Understanding the AI buyers’ market

AI adoption has become a central topic of discussion in boardrooms, drawing growing interest from business leaders. Ultimately, organizations hope that an investment in AI technology will have tremendous returns. However, the process of buying an AI solution is not as straight forward as it appears on the surface.  

While business leaders may be eager to improve productivity across their operations, practitioners responsible for evaluating and selecting AI solutions may not always have the visibility or technical understanding needed to make the right decisions for their business. What is typically marketed as a holistic solution to their most critical problems is usually followed by uncertainty when AI tools are finally operationalized in real environments.

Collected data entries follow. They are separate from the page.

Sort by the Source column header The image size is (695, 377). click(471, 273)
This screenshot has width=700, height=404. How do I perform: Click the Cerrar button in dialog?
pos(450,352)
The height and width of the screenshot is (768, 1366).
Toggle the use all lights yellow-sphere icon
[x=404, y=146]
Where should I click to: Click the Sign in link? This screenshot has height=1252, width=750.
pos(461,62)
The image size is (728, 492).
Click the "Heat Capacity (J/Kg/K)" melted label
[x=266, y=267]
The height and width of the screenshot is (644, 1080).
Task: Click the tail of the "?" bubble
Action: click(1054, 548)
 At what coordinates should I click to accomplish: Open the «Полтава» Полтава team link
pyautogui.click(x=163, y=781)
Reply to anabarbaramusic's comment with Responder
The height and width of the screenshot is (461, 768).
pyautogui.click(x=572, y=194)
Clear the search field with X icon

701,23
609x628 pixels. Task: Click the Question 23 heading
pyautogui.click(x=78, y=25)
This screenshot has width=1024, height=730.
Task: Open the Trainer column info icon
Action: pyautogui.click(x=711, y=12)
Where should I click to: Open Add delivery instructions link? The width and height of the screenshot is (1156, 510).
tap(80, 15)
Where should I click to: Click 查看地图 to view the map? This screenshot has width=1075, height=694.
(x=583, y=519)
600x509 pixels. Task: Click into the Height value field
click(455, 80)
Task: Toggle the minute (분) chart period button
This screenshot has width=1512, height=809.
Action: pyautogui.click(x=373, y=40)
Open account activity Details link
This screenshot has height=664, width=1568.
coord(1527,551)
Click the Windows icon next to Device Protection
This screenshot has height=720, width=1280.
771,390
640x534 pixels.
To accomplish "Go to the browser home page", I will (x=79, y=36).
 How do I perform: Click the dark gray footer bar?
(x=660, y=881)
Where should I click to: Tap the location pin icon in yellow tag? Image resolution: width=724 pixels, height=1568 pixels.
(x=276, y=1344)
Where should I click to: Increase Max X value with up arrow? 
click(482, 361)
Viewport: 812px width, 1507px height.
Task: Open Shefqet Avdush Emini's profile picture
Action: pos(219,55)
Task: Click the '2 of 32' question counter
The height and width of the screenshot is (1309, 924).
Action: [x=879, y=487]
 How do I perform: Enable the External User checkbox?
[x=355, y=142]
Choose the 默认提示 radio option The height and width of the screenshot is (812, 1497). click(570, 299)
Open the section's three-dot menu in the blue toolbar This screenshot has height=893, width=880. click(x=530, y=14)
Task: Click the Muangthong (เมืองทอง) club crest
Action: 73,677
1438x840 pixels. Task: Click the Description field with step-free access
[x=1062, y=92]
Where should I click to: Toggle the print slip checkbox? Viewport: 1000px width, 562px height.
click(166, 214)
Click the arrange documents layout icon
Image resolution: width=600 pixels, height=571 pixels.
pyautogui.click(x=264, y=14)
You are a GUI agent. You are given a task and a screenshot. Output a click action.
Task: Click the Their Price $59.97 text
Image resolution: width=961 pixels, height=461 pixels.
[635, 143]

This guide is intended to support security leaders who are under growing pressure to adopt AI tools while navigating complex terminology, vendor claims, and increasingly crowded buying cycles. Ultimately, the goal is to help organizations evaluate and adopt AI in a safe, effective, and well-governed way. To support this, we’ve structured the evaluation framework across five key categories:

  1. Governance, safety, and data controls
  1. Data gathering and training
  1. Model and technique choice
  1. Performance and accuracy validation    
  1. Interpretability, adjustability, and transparency    

What buying AI looks like in cybersecurity

While investing in AI can bring immense benefits to your security team, first-time buyers of AI cybersecurity solutions may not know where to start. They will have to determine the type of tool they want, know the options available, and evaluate vendors. Research and understanding are critical to ensure purchases are worth the investment.  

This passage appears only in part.